After the Goa, Daman and Diu Legislative Assembly was dissolved and elections were announced to be held on 1 June 1977, there was a shift in Goa's local political polarisation. A small group of the United Goans Party (dominated by Dr. Jack de Sequeira ) in the Assembly was dissolved and decided to form the Janata Party. Sarto Esteves' book ''Politics and Political Leadership in Goa'' (p 170) says there was a "lot of hesitation till the last minute" in the MGP, which was in two minds on whether to join the Janata Party or continue its separate identity. Since its unexpected electoral thrashing in the 1963 first Goa elections, the Congress was for the first time a bit more sure of itself because of a large number of United Goans (UG) politicians who had joined its ranks.
Then Kakodkar fought the elections from the Bicholim constituency, and was opposed by three other candidates, including Jaisingrao Rane, who had been one of her colleagues in the Assembly, but had left the MGP to join the Janata Party.

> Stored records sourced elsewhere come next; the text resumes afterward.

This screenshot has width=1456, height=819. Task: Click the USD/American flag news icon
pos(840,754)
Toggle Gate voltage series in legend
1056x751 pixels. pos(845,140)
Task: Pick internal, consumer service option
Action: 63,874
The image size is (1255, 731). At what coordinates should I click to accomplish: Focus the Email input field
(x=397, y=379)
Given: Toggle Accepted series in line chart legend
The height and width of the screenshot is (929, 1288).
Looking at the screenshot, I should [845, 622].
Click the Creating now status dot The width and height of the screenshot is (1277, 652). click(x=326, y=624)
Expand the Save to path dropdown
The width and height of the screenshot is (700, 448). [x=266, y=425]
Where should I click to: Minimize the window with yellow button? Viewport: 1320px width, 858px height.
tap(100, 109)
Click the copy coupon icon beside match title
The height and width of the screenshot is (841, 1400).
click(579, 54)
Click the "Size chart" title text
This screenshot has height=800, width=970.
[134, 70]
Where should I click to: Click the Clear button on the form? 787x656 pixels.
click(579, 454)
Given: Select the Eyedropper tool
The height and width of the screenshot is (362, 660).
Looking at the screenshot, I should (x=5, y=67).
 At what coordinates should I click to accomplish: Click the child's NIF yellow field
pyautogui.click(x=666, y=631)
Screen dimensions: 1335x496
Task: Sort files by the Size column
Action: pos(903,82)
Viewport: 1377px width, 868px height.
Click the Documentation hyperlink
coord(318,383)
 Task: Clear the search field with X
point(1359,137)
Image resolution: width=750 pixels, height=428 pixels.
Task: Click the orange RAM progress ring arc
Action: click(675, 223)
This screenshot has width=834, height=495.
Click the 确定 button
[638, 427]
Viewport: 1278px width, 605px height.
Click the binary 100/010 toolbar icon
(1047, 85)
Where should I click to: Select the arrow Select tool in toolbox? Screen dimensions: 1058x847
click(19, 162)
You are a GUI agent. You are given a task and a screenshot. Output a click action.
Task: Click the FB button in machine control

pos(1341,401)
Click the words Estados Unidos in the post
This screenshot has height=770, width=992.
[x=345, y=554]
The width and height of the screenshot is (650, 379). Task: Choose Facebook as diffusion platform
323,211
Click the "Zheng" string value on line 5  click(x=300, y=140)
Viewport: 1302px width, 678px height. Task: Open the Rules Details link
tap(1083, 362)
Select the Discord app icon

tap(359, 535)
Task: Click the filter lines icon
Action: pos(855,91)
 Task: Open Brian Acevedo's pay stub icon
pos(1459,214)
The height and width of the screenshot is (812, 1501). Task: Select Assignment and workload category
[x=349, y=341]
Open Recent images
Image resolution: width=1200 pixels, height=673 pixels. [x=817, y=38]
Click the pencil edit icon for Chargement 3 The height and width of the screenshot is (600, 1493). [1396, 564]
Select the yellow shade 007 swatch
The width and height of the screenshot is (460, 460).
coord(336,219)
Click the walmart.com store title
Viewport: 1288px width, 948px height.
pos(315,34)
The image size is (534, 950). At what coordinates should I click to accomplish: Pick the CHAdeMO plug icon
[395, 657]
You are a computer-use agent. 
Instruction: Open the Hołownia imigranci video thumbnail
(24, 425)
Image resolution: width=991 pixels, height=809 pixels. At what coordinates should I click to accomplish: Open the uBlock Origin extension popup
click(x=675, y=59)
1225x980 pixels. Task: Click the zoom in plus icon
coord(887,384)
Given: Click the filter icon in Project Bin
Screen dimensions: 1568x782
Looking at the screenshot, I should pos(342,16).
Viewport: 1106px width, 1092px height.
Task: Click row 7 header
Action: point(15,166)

In that election, the MGP won 15 seats, Congress upped its number to 10, and the Janata Party got three seats, with two going to independents.
Several smaller groups joined in the Janata Party, and with the latter's success at the national (all-India) level, the MGP had to seriously consider whether to continue its separate existence as a regional party. There were a number of rumours about plans for its merger with the Janata Party or one of the other national parties.
But the MGP led by Shashikala Kakodkar stayed separate, and managed to win a majority—even if a slender one, with 15 out of 30 seats—in the Goa assembly.